Nevertheless, Clinton’s realpolitik has left some Sanders supporters worried about how she will represent their issues as president.

Roberts, an avowed feeler-of-the-Bern, said: “It’s not a core issue for her, it’s an add-on. I think her positions have really been lacking an understanding of the depth and breadth of the transformation that’s necessary. Her position has always been that we can build 500 million solar panels, but she never really addresses actively shutting down the fossil fuel side.”

On carbon pricing and fracking he believed Clinton had failed to take the stance necessitated by the climate crisis.

“In fact there is a big haemorrhage of her supporters over to Jill Stein of the Green Party and she’s got to win those people back,” he said.

Climate Home searched for the words “climate change” in all speech transcripts published on the Clinton campaign website between the beginning of 2016 and early-September. Results can be accessed here.

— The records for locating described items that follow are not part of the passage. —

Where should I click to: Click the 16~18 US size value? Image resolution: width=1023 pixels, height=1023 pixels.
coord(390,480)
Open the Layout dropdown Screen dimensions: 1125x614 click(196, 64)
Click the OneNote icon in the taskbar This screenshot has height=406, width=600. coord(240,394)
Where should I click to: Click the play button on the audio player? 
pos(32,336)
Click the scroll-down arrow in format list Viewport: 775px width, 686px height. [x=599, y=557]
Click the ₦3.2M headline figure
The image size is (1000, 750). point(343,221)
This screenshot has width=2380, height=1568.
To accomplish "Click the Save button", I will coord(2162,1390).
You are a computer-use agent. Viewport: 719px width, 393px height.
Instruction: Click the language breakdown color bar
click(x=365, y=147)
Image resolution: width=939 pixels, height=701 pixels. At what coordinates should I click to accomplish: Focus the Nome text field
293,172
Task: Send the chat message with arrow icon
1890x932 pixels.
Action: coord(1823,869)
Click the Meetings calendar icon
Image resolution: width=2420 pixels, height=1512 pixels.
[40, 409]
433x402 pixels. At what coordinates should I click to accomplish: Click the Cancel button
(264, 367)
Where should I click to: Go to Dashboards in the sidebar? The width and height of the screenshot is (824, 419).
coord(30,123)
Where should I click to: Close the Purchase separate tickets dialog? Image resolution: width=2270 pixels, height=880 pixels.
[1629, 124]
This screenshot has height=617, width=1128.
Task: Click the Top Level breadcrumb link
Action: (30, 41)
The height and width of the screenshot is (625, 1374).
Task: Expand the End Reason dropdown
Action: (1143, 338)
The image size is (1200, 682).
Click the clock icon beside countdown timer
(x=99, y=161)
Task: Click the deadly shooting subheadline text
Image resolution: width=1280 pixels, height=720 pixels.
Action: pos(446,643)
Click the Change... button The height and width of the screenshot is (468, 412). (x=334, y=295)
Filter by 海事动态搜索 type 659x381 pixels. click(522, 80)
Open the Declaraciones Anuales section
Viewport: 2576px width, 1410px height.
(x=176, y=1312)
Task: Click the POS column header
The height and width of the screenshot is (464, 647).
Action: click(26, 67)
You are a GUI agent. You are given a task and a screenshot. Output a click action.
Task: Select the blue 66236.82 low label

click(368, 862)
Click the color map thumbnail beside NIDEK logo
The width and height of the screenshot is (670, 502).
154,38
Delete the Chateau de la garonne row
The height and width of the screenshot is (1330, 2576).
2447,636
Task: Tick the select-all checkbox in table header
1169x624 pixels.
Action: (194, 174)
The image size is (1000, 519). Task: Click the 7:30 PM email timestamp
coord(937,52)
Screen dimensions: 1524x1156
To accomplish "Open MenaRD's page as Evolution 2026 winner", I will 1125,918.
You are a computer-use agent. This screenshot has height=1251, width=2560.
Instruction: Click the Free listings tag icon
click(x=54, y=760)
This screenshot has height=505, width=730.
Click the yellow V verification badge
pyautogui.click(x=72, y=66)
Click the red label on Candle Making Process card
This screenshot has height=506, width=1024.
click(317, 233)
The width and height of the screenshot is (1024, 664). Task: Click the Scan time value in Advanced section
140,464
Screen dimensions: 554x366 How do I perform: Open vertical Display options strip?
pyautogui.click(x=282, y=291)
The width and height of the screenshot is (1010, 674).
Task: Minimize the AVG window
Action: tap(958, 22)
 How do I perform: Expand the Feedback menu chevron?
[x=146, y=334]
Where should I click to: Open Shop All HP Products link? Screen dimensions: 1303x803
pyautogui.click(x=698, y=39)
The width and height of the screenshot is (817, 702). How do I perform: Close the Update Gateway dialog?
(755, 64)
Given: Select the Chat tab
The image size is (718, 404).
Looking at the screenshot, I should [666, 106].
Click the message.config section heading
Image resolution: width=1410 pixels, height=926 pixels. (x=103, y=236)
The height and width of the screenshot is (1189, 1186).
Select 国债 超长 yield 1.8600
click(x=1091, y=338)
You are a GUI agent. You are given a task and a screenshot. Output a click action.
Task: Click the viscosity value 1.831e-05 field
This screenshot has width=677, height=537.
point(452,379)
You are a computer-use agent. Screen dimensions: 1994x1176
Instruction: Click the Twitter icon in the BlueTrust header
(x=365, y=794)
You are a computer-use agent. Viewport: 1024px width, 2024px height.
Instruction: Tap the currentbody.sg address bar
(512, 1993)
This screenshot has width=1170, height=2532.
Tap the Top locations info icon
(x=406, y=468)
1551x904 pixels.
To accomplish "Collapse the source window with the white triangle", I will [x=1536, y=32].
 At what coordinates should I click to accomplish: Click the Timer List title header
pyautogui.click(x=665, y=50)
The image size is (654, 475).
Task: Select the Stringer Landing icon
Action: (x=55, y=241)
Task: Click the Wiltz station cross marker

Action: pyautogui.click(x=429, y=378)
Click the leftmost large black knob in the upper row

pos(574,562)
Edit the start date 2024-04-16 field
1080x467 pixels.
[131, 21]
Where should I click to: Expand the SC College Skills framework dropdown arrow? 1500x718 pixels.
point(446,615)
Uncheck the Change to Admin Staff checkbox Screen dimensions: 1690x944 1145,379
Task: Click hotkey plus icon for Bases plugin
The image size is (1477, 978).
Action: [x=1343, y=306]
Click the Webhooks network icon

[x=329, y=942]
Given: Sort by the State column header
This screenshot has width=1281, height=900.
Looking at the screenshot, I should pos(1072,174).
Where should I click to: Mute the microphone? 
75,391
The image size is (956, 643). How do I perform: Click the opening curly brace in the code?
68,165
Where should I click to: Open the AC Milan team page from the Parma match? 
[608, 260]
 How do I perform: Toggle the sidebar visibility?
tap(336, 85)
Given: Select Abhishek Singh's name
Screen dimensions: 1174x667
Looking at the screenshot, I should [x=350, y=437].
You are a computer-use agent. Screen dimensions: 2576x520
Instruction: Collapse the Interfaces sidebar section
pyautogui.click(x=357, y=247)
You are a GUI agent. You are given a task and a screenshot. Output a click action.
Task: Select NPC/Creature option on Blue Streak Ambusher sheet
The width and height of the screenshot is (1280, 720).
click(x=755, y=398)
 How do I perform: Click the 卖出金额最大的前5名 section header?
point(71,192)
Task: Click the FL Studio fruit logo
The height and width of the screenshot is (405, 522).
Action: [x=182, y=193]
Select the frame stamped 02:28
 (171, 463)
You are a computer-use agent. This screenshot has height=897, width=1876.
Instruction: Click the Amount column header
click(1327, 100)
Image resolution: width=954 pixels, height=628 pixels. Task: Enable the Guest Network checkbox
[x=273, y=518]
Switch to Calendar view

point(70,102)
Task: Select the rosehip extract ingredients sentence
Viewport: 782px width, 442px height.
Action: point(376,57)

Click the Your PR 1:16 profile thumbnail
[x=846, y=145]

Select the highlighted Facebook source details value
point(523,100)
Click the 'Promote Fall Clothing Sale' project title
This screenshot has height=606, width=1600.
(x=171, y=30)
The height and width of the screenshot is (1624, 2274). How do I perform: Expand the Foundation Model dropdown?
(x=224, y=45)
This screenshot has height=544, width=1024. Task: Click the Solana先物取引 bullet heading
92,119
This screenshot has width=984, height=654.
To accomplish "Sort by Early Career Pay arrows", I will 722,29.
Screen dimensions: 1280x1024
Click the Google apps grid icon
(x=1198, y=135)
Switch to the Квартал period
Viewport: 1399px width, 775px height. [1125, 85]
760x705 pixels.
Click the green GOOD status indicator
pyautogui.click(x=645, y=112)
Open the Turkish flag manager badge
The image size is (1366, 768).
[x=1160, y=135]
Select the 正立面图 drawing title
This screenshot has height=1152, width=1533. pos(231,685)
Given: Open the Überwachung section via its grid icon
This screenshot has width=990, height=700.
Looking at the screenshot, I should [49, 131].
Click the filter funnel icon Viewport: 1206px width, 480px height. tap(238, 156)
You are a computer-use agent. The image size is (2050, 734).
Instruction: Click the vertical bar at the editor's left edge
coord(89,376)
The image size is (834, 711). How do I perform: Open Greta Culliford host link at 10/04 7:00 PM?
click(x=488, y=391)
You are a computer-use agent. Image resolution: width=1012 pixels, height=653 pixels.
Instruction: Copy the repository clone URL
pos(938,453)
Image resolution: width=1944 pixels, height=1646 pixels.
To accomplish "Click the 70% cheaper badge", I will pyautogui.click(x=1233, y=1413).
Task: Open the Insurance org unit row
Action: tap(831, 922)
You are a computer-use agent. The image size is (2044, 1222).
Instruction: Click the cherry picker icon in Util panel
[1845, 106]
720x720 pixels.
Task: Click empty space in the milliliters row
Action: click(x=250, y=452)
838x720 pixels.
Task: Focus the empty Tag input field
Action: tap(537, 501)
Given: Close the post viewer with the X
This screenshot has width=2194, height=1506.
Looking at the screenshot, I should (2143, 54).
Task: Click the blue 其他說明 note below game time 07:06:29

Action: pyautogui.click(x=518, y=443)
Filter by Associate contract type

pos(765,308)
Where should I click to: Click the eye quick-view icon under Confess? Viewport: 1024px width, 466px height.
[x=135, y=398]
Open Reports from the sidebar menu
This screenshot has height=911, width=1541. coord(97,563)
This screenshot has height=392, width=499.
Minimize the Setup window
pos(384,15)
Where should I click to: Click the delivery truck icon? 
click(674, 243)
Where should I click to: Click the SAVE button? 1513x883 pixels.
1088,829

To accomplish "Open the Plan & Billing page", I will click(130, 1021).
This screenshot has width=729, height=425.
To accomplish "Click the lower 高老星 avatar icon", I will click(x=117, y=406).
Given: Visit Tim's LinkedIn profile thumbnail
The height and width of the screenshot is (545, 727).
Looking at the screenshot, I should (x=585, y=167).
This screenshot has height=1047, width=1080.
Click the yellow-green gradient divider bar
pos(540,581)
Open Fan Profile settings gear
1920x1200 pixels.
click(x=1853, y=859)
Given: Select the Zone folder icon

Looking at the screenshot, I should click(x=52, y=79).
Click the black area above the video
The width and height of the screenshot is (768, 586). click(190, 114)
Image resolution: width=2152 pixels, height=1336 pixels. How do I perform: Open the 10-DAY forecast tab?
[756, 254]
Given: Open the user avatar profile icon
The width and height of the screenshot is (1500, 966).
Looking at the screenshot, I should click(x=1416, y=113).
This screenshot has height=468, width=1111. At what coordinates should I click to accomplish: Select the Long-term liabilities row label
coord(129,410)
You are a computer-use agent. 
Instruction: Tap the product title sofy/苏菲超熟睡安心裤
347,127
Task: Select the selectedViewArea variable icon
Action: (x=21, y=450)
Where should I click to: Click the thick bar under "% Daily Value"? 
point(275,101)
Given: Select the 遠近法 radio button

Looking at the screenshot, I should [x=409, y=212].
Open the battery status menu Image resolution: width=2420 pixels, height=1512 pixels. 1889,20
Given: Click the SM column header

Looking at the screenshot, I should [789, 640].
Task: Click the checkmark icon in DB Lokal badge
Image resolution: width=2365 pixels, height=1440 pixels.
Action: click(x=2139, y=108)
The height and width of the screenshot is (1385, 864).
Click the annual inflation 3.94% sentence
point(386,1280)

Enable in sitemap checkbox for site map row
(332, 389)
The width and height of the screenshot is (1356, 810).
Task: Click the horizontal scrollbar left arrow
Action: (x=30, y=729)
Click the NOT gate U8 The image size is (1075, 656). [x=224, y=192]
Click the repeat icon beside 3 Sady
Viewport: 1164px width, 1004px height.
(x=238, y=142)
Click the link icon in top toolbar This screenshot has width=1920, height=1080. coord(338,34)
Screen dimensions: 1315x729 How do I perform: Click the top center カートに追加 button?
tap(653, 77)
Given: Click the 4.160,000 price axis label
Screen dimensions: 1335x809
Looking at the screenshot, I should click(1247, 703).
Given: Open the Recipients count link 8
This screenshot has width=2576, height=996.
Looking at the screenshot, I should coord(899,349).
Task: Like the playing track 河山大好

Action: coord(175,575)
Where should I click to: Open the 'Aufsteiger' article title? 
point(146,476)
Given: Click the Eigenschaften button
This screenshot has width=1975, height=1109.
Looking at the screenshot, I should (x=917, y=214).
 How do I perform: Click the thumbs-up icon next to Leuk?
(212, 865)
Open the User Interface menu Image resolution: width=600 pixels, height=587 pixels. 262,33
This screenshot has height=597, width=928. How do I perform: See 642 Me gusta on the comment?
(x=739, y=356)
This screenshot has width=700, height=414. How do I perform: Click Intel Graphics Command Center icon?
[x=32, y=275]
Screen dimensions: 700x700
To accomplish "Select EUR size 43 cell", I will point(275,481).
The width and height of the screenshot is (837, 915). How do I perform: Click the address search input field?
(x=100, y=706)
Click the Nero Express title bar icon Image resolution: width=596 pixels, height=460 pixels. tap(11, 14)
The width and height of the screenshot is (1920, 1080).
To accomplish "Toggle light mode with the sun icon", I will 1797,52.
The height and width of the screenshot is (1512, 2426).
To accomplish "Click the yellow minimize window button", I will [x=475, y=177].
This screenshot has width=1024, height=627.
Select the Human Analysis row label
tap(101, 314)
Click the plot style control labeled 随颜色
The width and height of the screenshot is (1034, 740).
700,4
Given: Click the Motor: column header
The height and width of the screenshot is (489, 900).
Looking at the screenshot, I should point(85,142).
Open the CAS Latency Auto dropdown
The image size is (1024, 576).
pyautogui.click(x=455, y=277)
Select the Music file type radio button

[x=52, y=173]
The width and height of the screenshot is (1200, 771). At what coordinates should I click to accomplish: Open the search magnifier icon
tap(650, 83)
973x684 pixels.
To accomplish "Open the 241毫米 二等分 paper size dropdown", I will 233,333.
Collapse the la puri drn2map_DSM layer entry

The majority of recent mentions were jabs at Trump’s climate scepticism. On 30 July in Johnstown, Pennsylvania she lampooned him for applying for help to protect a golf course from climate change whilst “he dismisses it as a Chinese hoax”.

Throughout the year there is a clear regional trend, with Clinton restricting herself to mentioning climate change only in the north east, California and on one trip to Florida.

A search for the word “environment” reveals just how little weight Clinton’s campaign considers broader environmental issues to have with voters. In the 78 speeches for which Clinton’s campaign have logged transcripts in 2016, she mentions the word in just four.

“Hillary Clinton’s silence on the issue of the depth of the ecological crisis is deafening,” Greens presidential candidate Jill Stein, who had a warrant issued for her arrest after participating in a protest against the Dakota Access pipeline, told Climate Home. “While she makes the occasional passing nod to the environment, I have made it the very cornerstone of my entire campaign.”

Note: The article was amended to clarify it was Clinton’s online pitch to millennials that does not mention climate change, not her speech on Monday, which did.